Work to be completed: Copy every line of the records below word for word, but leave the pictures out.

(Recorded data)

------------------------------------------------------------

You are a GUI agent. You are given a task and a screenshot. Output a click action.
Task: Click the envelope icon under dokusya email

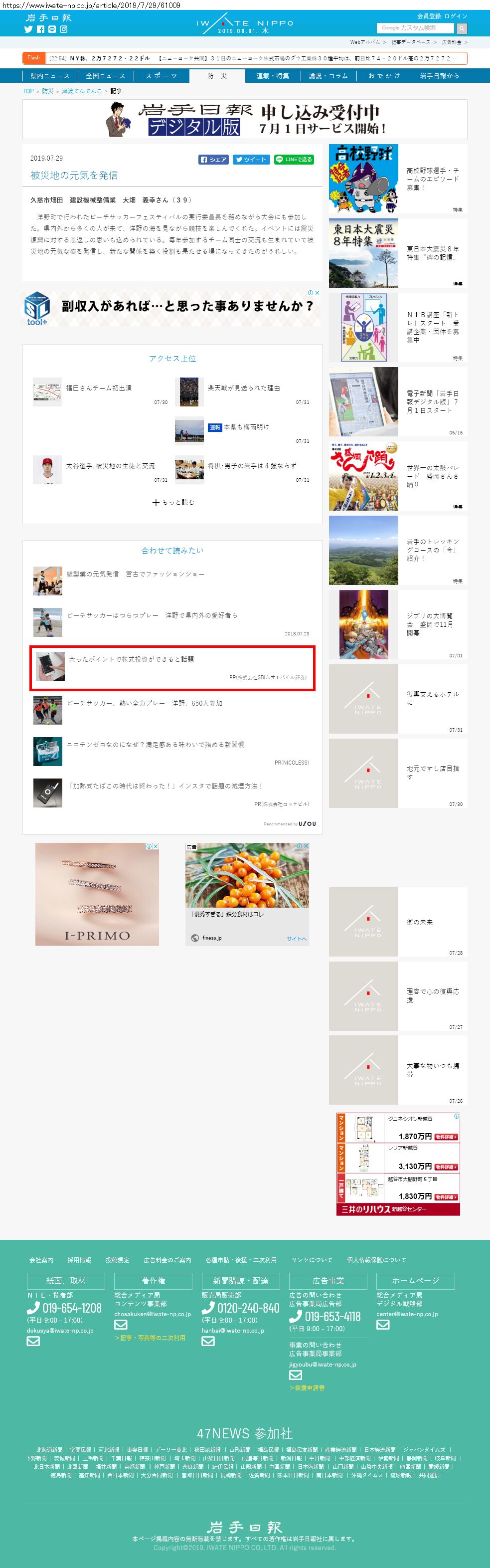point(33,1341)
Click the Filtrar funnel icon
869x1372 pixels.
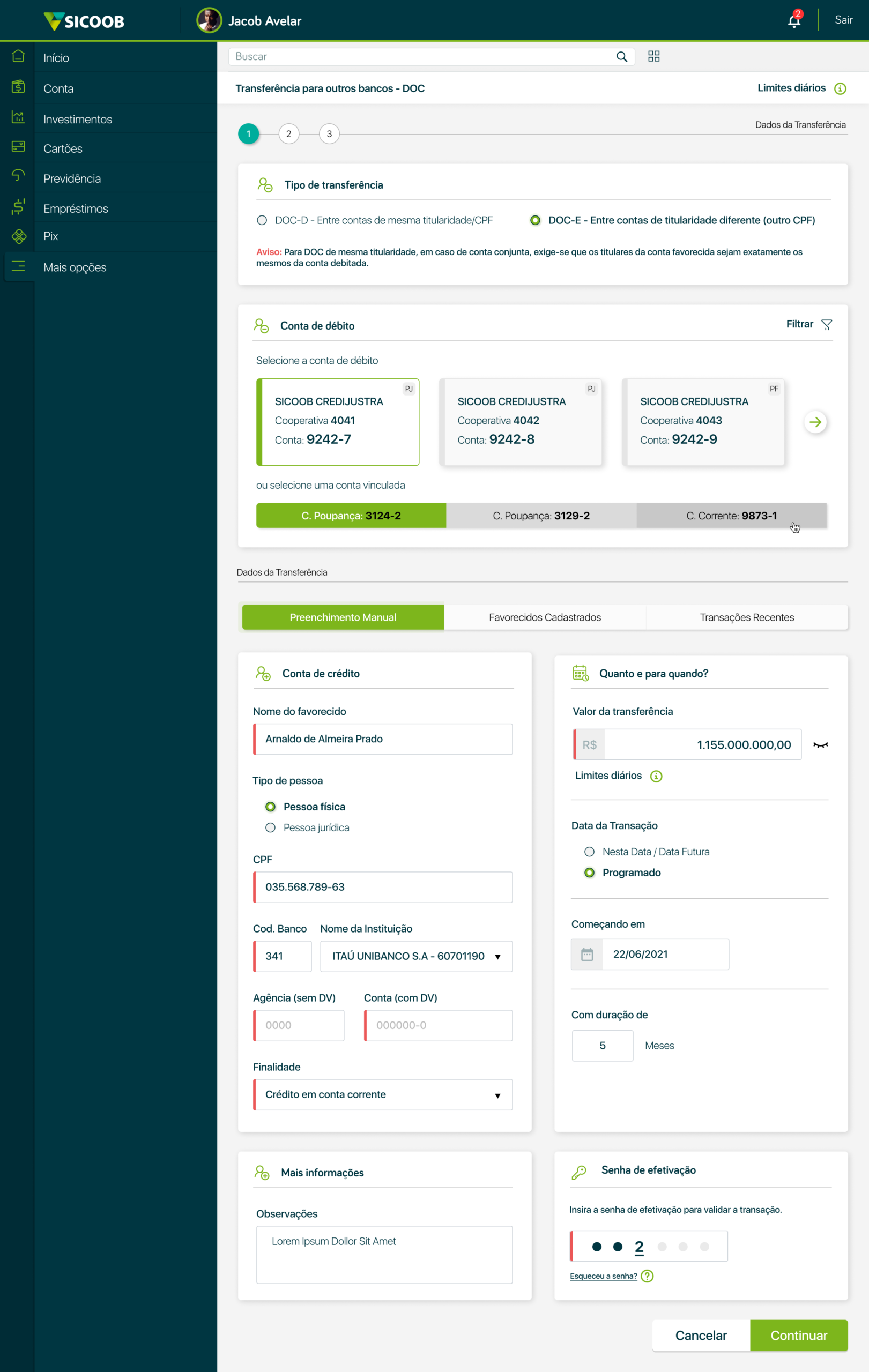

------------------------------------------------------------

Output of the exercise:
You are a GUI agent. You are given a task and a screenshot. Output a click action.
Task: Click the envelope icon under dokusya email

point(33,1341)
Click the Filtrar funnel icon
869x1372 pixels.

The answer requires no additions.